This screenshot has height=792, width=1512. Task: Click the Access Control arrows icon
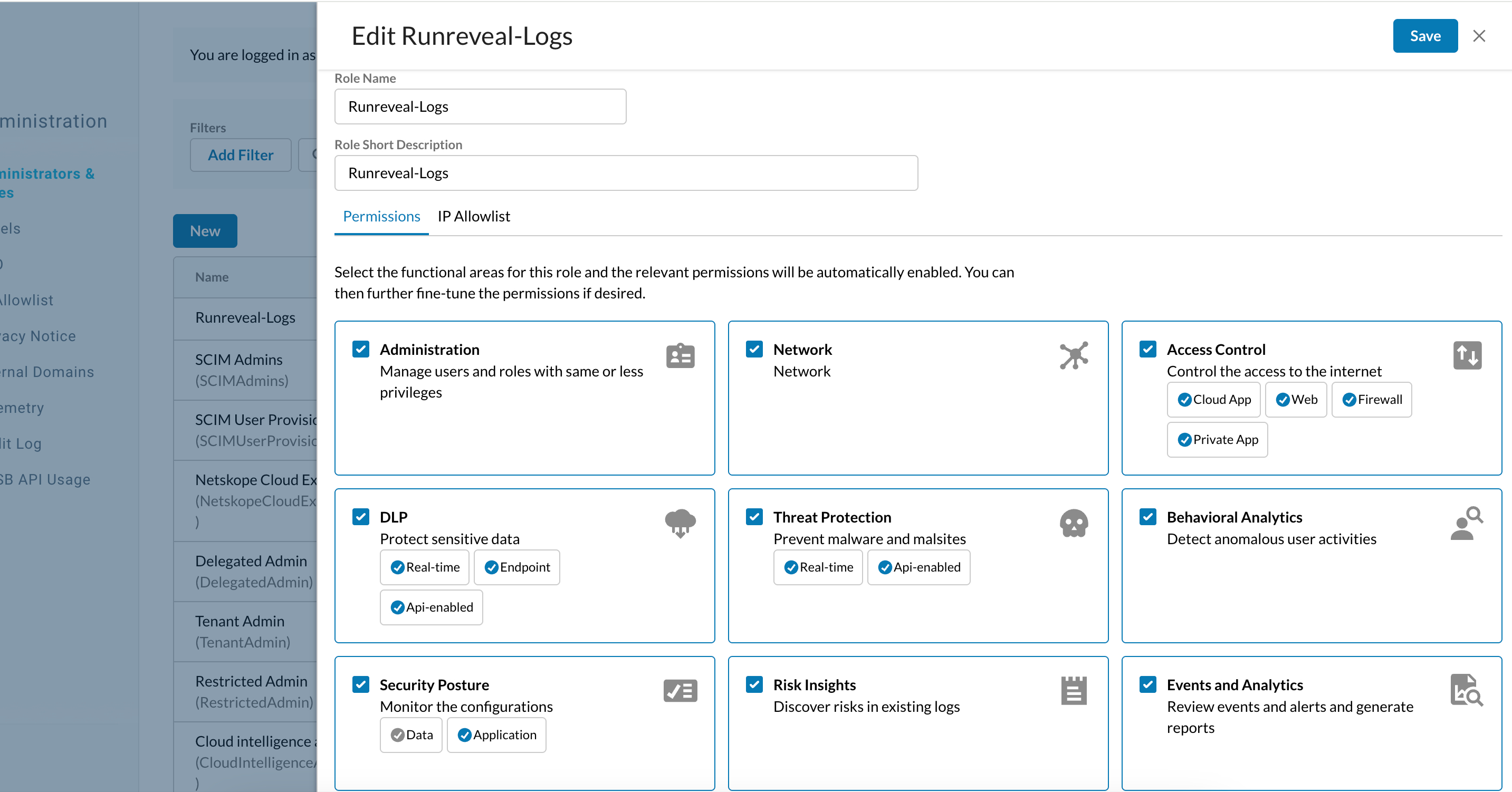tap(1467, 355)
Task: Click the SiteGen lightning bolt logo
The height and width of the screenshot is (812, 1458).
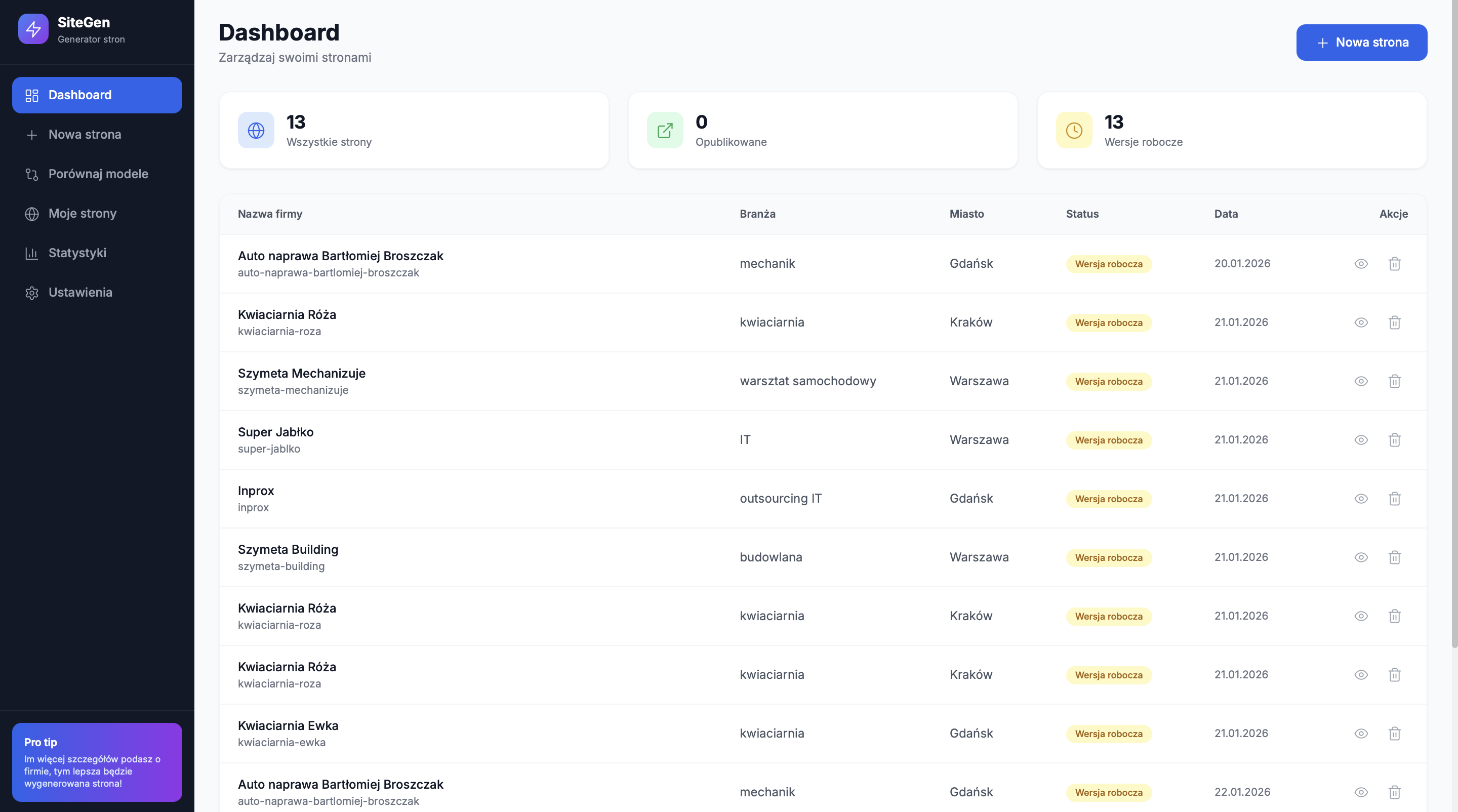Action: (x=33, y=29)
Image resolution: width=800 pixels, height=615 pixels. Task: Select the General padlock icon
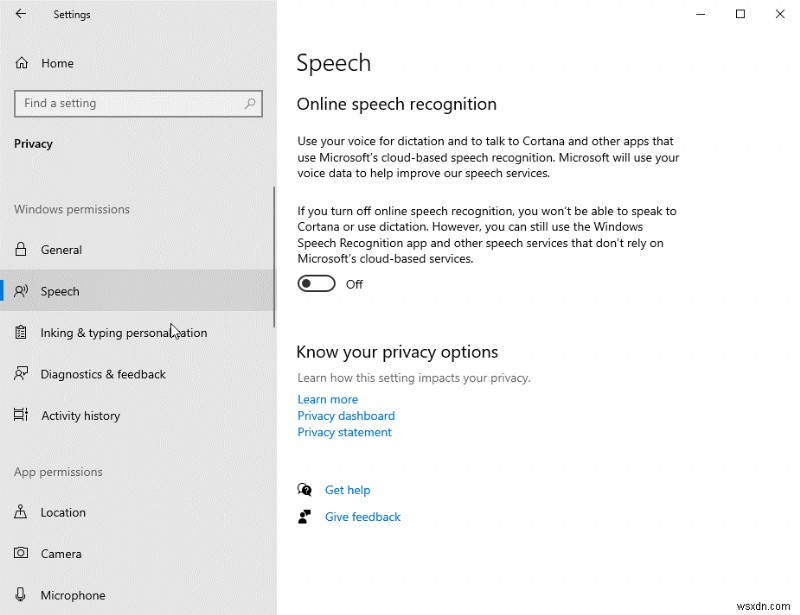[22, 249]
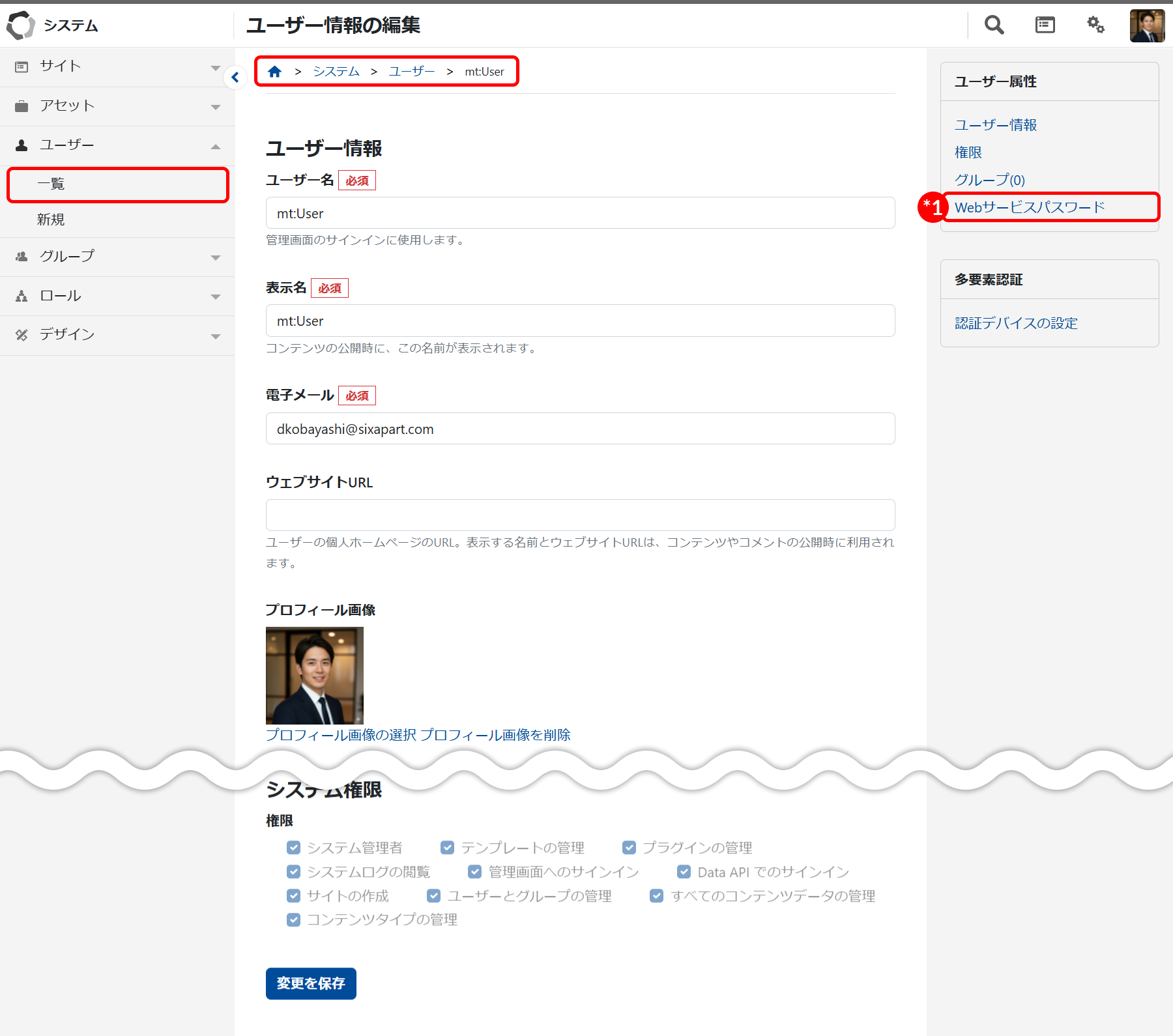Select 新規 under the ユーザー menu
The width and height of the screenshot is (1173, 1036).
[51, 220]
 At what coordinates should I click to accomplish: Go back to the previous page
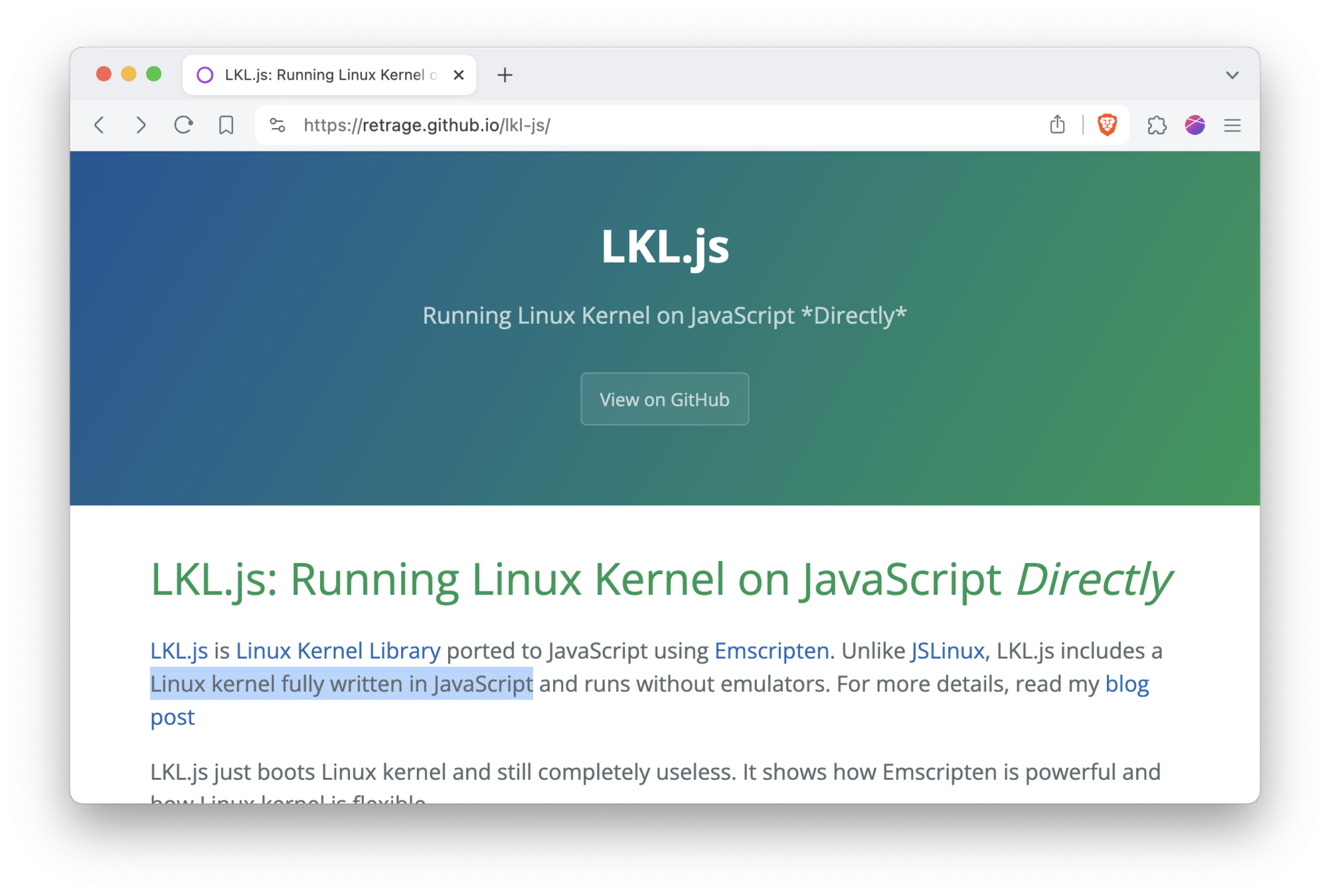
-*-*-
EXERCISE AIM:
Count the lines of the material above that contain the string "icon", treating uppercase and lowercase letters as distinct. Reply with the number alone.

COMPLETED TASK:
2